Dorking war memorial.
Plenty of names,…
…264 in total,…
…and one in particular, top right,…
…who tends to attract the most attention, proved once again by the fact that he is the only man on the memorial who has featured in not just one but two previous posts on this website. Did I say man? More about fifteen year old Valentine Joe Strudwick can be found here and here.
The memorial is made of Portland Stone, the arms on either side inscribed with 88 names of those killed in service during World War II.
Pity the Great War centenary cleaning budget couldn’t have extended to World War II as well.
I suppose some time in early 2039 they’ll clean the memorial’s wings too.
Ten civilians, the victims of German bombing, complete the list.
Dorking is only a small town with a population of about 11,000, but like so many similar towns across the country, memories of the Great War are never far away.
Sixty two casualties of two World Wars can be found in the cemetery, there’s another memorial and a Roll of Honour in the church, and yet another, rather unusual, Roll of Honour elsewhere in the high street, as you can see here.

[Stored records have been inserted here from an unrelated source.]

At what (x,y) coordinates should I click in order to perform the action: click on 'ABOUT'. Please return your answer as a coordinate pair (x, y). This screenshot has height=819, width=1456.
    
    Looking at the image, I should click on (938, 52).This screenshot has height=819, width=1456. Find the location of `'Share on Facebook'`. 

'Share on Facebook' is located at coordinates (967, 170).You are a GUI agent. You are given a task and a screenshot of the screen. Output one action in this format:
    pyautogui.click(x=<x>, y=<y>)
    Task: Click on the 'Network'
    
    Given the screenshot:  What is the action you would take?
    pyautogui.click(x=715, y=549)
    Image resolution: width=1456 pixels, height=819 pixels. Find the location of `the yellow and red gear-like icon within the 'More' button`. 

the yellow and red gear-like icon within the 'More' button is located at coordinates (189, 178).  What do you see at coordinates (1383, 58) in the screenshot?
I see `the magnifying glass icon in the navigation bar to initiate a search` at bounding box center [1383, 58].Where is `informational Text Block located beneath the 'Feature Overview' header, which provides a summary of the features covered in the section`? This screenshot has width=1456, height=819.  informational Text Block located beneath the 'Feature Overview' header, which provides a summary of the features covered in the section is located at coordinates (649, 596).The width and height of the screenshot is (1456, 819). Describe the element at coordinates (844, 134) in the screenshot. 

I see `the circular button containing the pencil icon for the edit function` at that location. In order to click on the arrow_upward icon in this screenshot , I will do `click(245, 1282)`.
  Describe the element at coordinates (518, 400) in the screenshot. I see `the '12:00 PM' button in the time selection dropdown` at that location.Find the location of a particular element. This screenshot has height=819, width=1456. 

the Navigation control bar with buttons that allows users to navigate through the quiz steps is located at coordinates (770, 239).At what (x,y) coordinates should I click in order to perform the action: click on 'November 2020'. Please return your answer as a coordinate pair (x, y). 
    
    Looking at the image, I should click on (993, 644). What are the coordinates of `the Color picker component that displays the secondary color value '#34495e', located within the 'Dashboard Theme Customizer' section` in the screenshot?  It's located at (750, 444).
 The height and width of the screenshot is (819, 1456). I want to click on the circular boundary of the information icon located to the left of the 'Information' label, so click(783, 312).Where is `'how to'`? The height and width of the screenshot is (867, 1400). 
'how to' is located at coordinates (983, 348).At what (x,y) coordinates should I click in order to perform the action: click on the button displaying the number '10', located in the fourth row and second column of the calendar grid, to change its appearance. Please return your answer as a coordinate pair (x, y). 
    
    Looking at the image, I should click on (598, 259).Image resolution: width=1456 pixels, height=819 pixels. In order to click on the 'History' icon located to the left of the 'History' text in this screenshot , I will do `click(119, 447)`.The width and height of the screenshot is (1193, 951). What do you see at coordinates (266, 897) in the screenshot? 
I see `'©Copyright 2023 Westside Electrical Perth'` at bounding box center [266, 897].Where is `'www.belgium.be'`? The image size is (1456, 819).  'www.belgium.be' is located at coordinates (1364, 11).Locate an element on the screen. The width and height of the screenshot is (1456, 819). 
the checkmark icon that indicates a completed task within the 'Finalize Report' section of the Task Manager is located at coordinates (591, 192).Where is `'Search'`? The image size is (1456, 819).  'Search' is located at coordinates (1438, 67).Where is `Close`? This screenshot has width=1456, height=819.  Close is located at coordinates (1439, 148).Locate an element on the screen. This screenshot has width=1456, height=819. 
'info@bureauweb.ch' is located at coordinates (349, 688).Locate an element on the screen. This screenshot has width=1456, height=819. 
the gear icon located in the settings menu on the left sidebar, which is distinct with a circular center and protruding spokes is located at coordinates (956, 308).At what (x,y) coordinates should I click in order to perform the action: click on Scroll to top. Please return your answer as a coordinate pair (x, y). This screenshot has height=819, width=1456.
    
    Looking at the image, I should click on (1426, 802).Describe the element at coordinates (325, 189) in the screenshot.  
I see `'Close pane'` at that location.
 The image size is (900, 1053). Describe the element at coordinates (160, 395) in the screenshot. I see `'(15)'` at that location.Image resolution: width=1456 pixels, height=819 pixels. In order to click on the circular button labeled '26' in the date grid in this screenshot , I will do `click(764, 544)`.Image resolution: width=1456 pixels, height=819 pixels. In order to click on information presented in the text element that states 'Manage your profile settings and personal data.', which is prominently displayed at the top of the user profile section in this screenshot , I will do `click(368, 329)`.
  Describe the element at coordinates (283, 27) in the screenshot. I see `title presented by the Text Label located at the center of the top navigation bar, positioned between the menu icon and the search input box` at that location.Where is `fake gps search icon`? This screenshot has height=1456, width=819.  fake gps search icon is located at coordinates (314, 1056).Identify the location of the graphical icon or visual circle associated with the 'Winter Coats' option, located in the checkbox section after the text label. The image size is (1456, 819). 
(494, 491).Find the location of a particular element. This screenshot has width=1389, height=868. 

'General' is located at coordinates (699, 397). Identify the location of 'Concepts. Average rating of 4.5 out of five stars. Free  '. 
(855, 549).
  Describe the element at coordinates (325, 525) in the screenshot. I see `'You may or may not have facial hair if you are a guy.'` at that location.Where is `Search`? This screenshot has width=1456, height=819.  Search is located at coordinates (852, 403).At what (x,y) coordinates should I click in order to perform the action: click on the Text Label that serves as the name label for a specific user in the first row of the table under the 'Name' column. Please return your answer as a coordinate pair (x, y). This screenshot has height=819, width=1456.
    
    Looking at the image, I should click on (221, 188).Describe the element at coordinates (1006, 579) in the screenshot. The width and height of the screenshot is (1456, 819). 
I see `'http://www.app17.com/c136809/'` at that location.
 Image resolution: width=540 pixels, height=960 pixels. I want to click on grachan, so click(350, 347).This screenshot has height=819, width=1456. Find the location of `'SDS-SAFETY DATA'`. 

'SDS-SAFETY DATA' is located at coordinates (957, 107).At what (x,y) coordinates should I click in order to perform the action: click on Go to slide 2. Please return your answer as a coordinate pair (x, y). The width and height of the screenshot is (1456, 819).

I share your pity MJS as to why the WW1 cleaning Budget could not have extended to the WW2 lists however this raises yet another question. Some War Memorials I’ve seen on my side of the world have inscriptions that to all intents and purposes have “black lettering” but in fact are old style stone masons cut lettering filled with lead much the same as old civilian cemetery head stones.
Without going into the intricacies (which I’ve been taught by a UK trained old time true Stonemason) and depending upon the tablet stone (noting Dorking’s is Portland) lead filled lettering should not be cleaned. Many in ignorance brush or pressure clean these tablets and wash out the lead thus disfiguring the lettering. My old mate says: NEVER clean these tablets. DO NOT touch them – leave them to mature with age.
Could this be why the WW2 lists were not cleaned?
Very interesting Sid. I might make it a mission to find out. Dorking is not far away – I might go and see the Council and ask them. As if anyone will know the answer, of course. But it is a very interesting point. Honestly, the knowledge in this Great War group of ours staggers me sometimes.